In both expressions, the operands (2,3, and 4) appear in the same order.
The operators (* and +) appear in the order that they are performed in the postfix version — the multiplication comes before the addition. Writing the operators in the order that they are conducted makes postfix expressions convenient to analyze using the algorithm method:
Scan the expression from left to right until you come across an operator, @ (@ stands for + - * or /).
Carry out the operation @. The operands come before the operator, which is 3 4 + = 3+4= 7.
Substitute @ and its operands with the computed value in the expression.
Repeat steps 1-3 until no more operators are accessible.
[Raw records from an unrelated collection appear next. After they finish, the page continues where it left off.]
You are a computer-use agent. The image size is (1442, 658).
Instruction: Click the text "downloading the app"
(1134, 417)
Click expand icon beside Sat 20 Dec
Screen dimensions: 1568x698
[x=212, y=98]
Parentheses are not required in postfix notation.

"Stack-based postfix evaluation" Scan the string from left to right.
When you come across an operand, place it on the stack; when you come across an operator, remove the corresponding operands from the stack, perform the operation, and place the result back on the stack.
When you finish searching the expression, the value obtained is still on the stack.

Contemplate the postfix expression 234*+ as an example.

Input	Stack	Postfix evaluation
2 3 4 * +	empty	Push 2 into stack
3 4 * +	2	Push 3 into stack
4 * +	3 2	Push 4 into stack
* +	4 3 2	Pop 4 & pop 3 from stack and do 3 *4 , push 12 into stack
+	12 2	Pop 12 & Pop 2 from stack do 2 + 12, push 14 into stack
	14

Input	Stack	Postfix evaluation
3 4 * 2 5 * +	empty	Push 3 into stack
4 * 2 5 * +	3	Push 4 into stack
* 2 5 * +	4 3	Pop 4 & pop 3 from stack do 3*4, Push 12
2 5 * +	12	Push 2 into stack
5 * +	2 12	Push 5 into stack
* +	5 2 12	Pop 5, Pop 2 from stack do 2*5, Push 10 into stack
+	10 12	Pop 10 & Pop 12 from stack do 12 + 10, push 22 into stack
	22

An algorithm for evaluating postfix expressions is provided below :-

Make a few simplifying assumptions to eliminate some unnecessary and non-instructive details:
All of the numbers entered are single digits (0..9).
The input string contains no whitespace. Thus, 345+* is correct, but 345+* is not.
The only allowed operators are +,-,*, and /, where / represents integer division.

All of the input data is correct.

Thus, a typical input string is 23*73/+, which is 2*3 + 7/3 in infix notation (value is 8).

Making these assumptions, the algorithm for postfix evaluation is :

Read a character
Convert to int and push
If the character is an operator pop the stack twice to obtain two operands
Push the outcome of operation
Remove the final value from the stack

How to convert Infix to postfix :

While characters are still present in the infix string:

Read the given character from the infix string

>> If the character is an operand, append the character to the postfix expression.

>> If the character is an operator @, pop the stack and append the operator to the postfix expression if the stack is not empty and an operator of greater or equal priority is on the stack.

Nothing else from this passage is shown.